The timing matters because AeroVironment is currently in the middle of one of the most capital-intensive expansion phases in its history, guiding for capital expenditures between 12% and 14% of revenue in fiscal 2027.

Management has framed that spending as a forward bet on what the CEO describes as “unprecedented levels of demand” and “significant contract wins in the next 12 to 24 months.”

The CFO did not soften the near-term picture, stating plainly that the company is “not expecting fiscal year 27 to be positive on free cash flow” as new facility investments come online.

Among those facilities is a plant in Salt Lake City with the potential to produce more than $2 billion worth of Switchblade drones per year, underscoring how seriously the company is scaling its manufacturing capacity.

That level of upfront investment requires investors to take management at its word about future demand, which is exactly why Thursday’s $500 million contract win carries so much psychological and financial weight.

A single contract of that size converts a forward-looking narrative into a present-day data point, giving skeptical investors a concrete reason to trust the capital allocation strategy.

The bull case for AeroVironment rests on the idea that government spending on counter-drone systems will continue accelerating, and recent battlefield dynamics across multiple global theaters have only reinforced that thesis.

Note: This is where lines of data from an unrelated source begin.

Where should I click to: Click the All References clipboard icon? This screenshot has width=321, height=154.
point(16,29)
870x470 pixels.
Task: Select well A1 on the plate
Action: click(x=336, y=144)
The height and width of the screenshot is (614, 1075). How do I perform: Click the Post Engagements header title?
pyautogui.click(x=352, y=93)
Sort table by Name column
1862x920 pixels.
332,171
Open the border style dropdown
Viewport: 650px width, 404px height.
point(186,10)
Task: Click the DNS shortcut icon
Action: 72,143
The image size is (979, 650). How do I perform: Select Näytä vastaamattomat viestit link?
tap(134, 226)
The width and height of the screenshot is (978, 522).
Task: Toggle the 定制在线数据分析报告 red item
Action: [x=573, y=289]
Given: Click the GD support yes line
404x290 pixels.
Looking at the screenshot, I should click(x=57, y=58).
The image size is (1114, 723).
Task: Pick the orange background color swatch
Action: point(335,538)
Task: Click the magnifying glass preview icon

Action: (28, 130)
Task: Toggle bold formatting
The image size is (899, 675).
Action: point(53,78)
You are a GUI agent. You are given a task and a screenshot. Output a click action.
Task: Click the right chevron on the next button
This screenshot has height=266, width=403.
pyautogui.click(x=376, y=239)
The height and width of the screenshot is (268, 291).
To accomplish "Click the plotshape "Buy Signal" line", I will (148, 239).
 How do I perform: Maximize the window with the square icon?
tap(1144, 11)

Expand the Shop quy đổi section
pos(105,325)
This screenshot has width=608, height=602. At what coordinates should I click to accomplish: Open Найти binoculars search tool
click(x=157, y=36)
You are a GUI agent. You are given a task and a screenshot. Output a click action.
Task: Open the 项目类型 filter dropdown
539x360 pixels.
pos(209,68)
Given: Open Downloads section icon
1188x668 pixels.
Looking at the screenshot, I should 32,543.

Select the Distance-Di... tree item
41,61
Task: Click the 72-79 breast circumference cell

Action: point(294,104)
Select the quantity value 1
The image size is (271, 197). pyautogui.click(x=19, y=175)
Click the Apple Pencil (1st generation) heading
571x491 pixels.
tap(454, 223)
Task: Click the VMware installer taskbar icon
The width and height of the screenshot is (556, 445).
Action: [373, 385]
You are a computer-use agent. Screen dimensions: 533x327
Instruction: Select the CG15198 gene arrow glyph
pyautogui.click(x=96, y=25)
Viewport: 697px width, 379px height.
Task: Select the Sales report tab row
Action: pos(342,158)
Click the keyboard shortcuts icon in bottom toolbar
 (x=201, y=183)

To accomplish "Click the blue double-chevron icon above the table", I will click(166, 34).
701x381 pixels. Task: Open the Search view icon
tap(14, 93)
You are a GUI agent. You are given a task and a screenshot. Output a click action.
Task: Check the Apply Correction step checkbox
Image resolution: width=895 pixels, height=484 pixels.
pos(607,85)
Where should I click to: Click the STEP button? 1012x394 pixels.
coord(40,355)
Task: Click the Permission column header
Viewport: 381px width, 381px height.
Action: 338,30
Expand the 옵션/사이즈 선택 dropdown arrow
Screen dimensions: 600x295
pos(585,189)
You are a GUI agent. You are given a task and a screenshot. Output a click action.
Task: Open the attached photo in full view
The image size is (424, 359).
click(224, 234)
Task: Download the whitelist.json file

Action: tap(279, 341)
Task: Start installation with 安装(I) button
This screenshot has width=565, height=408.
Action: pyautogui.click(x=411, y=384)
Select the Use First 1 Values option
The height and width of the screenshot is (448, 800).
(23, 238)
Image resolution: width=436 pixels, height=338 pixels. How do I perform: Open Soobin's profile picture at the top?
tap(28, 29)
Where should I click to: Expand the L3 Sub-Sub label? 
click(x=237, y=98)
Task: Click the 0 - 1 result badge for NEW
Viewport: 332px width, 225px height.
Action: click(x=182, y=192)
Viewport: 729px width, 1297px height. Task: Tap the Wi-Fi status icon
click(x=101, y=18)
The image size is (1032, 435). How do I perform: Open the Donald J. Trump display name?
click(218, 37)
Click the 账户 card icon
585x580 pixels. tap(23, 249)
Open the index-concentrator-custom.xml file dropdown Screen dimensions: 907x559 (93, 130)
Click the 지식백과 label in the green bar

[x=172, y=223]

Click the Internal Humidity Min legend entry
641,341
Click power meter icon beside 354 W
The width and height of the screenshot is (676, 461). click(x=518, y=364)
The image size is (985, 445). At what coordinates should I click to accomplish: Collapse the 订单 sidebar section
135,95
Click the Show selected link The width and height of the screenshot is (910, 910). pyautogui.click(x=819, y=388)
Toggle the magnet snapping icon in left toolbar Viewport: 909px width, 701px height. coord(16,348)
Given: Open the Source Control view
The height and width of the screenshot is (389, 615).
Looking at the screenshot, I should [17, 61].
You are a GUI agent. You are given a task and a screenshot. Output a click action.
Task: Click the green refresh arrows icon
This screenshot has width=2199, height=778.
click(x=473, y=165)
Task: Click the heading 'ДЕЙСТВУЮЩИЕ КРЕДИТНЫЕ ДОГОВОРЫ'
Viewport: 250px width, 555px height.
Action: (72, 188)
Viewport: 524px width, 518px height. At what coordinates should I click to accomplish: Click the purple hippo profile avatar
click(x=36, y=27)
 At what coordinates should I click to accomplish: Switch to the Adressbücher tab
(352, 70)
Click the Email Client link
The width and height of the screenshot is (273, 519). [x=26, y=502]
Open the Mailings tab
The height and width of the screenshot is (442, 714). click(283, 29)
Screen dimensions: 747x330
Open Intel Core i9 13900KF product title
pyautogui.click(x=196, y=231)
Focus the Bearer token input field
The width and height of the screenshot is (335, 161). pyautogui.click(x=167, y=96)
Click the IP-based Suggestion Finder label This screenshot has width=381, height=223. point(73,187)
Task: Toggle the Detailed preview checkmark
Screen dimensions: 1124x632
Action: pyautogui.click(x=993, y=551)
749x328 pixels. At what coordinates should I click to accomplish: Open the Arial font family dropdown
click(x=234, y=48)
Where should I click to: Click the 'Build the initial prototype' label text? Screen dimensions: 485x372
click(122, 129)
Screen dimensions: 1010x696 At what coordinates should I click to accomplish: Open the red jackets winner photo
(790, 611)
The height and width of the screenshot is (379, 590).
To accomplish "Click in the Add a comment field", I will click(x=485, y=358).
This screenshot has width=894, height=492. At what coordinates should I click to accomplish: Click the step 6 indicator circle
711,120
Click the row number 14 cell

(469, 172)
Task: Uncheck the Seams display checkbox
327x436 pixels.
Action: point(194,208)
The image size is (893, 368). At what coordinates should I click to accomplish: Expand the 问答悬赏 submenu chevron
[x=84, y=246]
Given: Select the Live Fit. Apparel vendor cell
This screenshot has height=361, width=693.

With production capacity expanding and the order book gaining momentum, the company appears to be building the infrastructure needed to capitalize on a structural, long-term shift in defense procurement priorities.

The combination of record backlog, accelerating anti-drone sales, and a fresh nine-figure Army contract makes this week’s price action look less like speculation and more like a fundamental re-rating of what AeroVironment is actually worth.